あのこは貴族のしんたろうくんのレビュー・感想・評価

あのこは貴族(2021年製作の映画)
4.5
貴族、平民
女、男
都会、田舎

皆、自分は不自由な存在だと思う。どうしてこう生まれてきちゃったんだろう。

人生には変えられるものと変えられないもので出来ている。
それは人それぞれ。

自由とは、何でも好き勝手にできるとか、どんな自分にでもなれるというこではないと思う。

努力ではどうにもなりえない、持って生まれたものに方向づけられ、生きる社会構造に縛られ、それでもその中でなんとか必死に生きている。

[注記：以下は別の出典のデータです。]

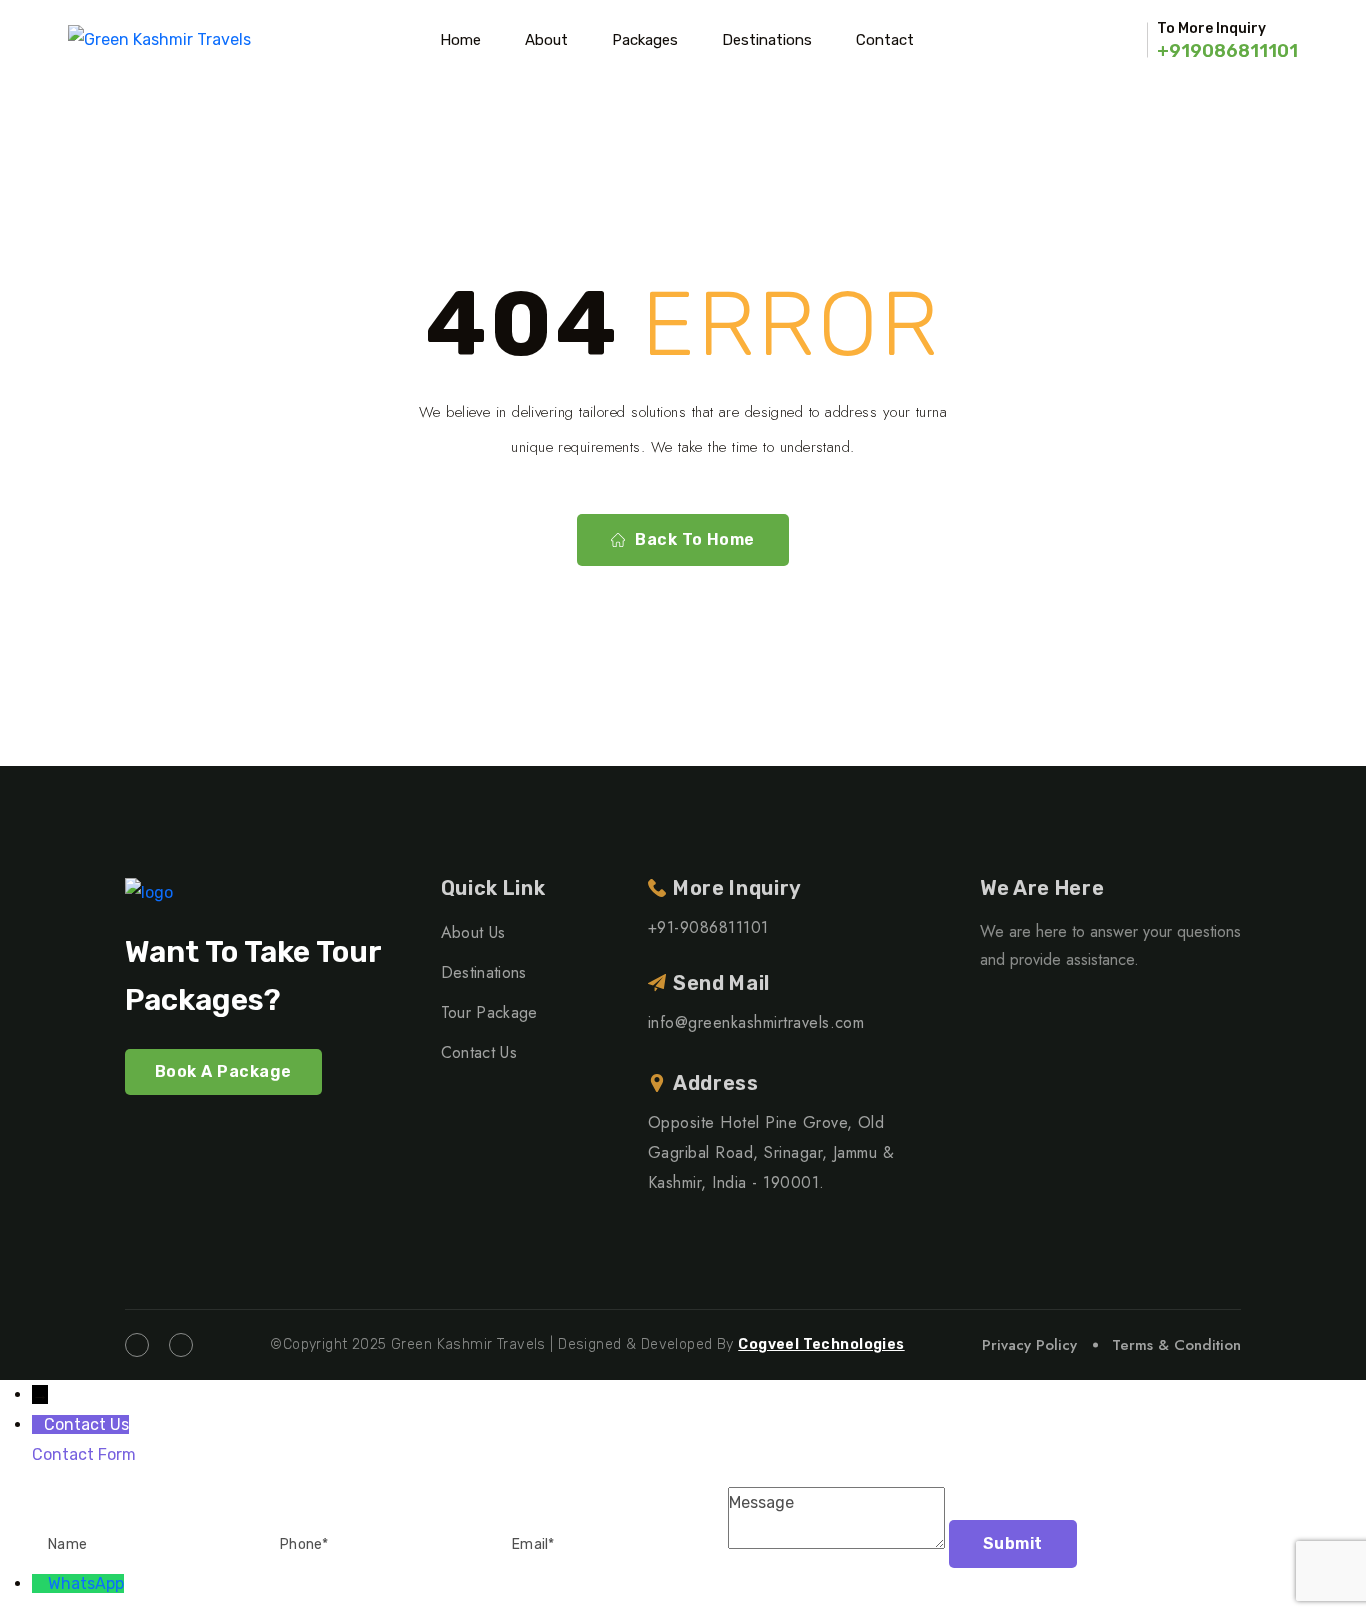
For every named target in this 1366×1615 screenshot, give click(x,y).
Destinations (767, 40)
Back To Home (695, 539)
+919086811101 (1227, 51)
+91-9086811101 (708, 927)
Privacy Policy (1029, 1345)
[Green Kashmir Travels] (159, 40)
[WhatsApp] (40, 1583)
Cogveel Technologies (821, 1344)
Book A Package (223, 1071)
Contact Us (479, 1052)
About (546, 40)
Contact (885, 40)
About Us (473, 932)
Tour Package (489, 1012)
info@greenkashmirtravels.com (756, 1022)
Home (460, 40)
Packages (645, 40)
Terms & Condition (1176, 1345)
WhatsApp (86, 1583)
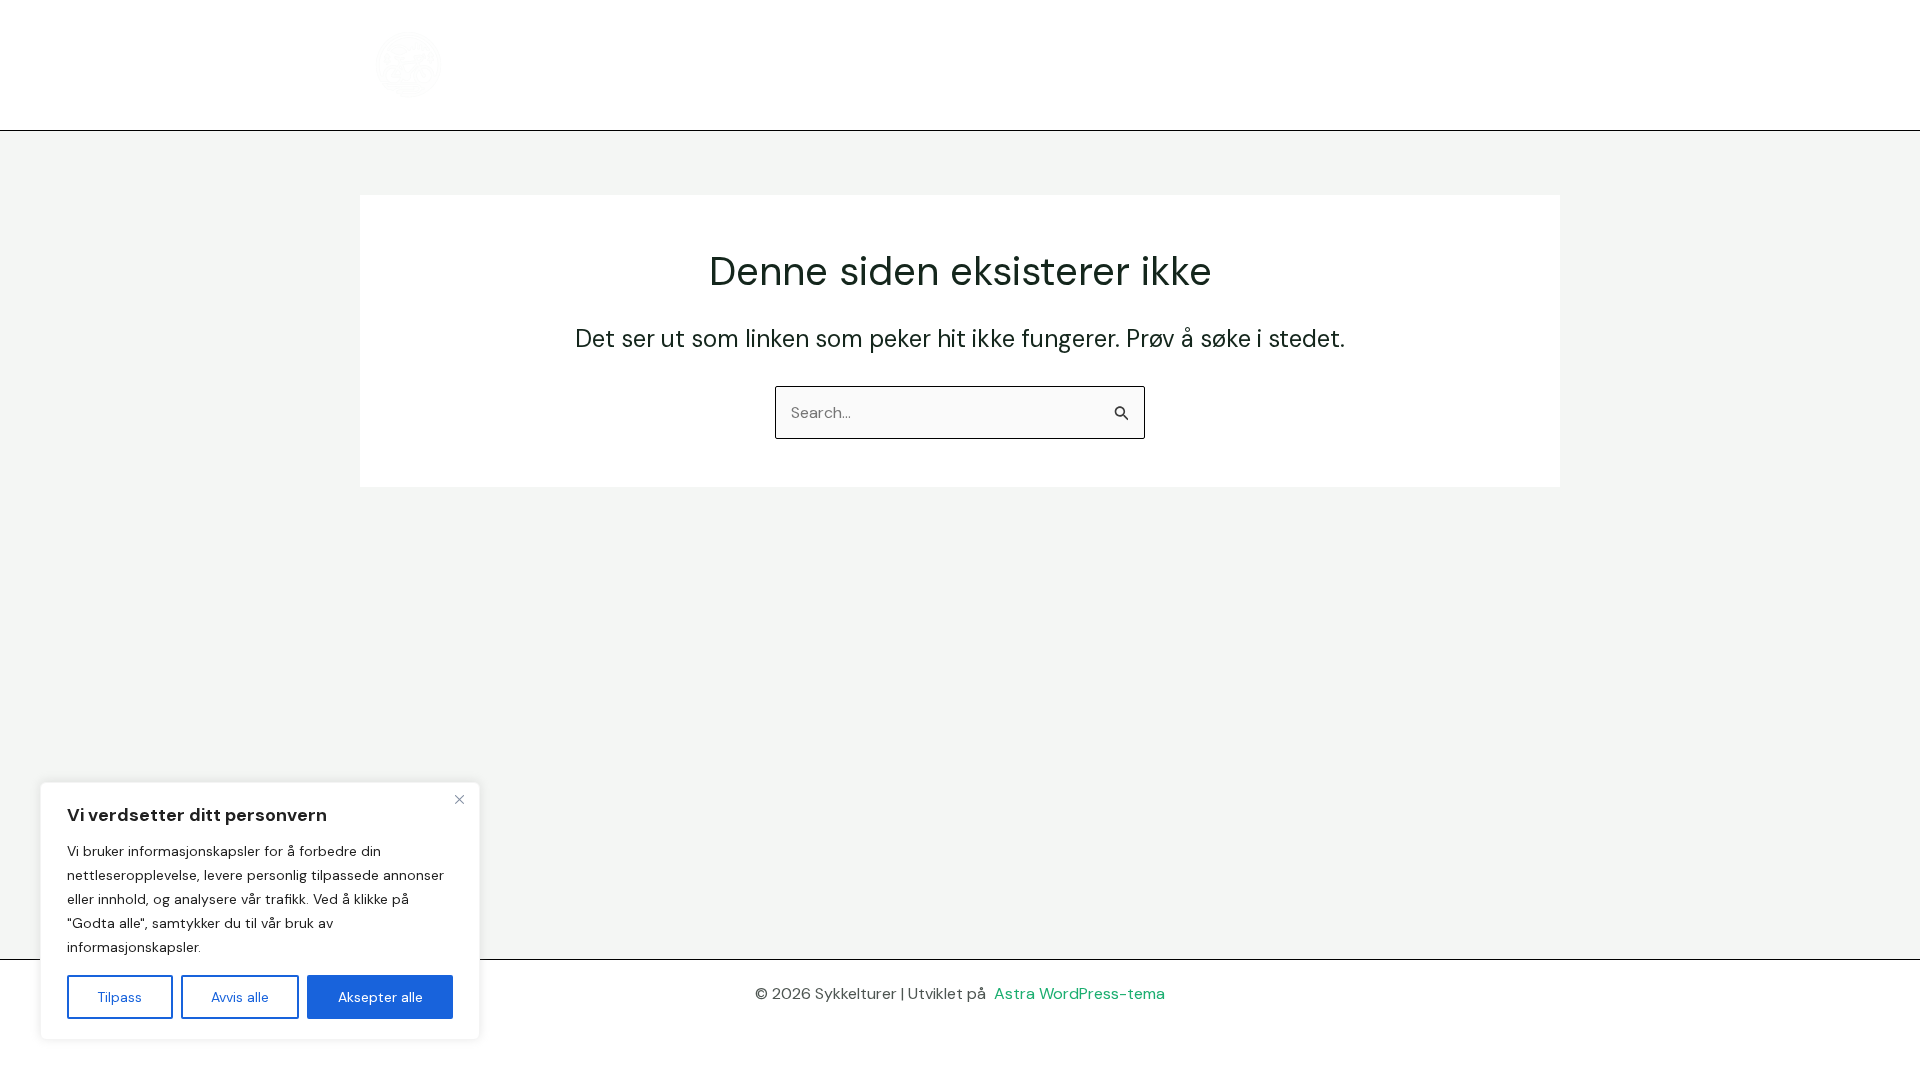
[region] (260, 911)
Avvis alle (240, 997)
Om (1531, 64)
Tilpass (119, 997)
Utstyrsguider (1436, 64)
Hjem (1222, 64)
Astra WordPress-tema (1079, 993)
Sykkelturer (540, 64)
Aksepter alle (380, 997)
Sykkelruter (1313, 64)
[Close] (459, 799)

選択しているようで強制されたそのふるまいを診るに、人間という存在はものすごく有限で限られた存在だと思う。

だけど、自由はその中にある。
目に見えない小さなツブツブのような自由がそこら中を漂っている。

「重力の法則は飛ぶことを可能にする。」
ピエール・ブルデュー


さて、おれはどう生きようかな、
と思いながら観てた。

明日も社会はおれを縛ってくるな、
と思いながら観てた。

地元の友達を思いながら観てた。

貴族にも平民にも、
女にも男にも、
都会育ちにも田舎もんにも
友達がいないと。


タイムリーに
ディスタンクシオン読んでたからめちゃくちゃ刺さった。

ハビトゥスや場も、細かいところに観れておもしろかった。


門脇麦も石橋静河もよかったけど、水原希子がとくによかった。

東京の養分になっているときにちょくちょく挿む東京の街のカットが印象的。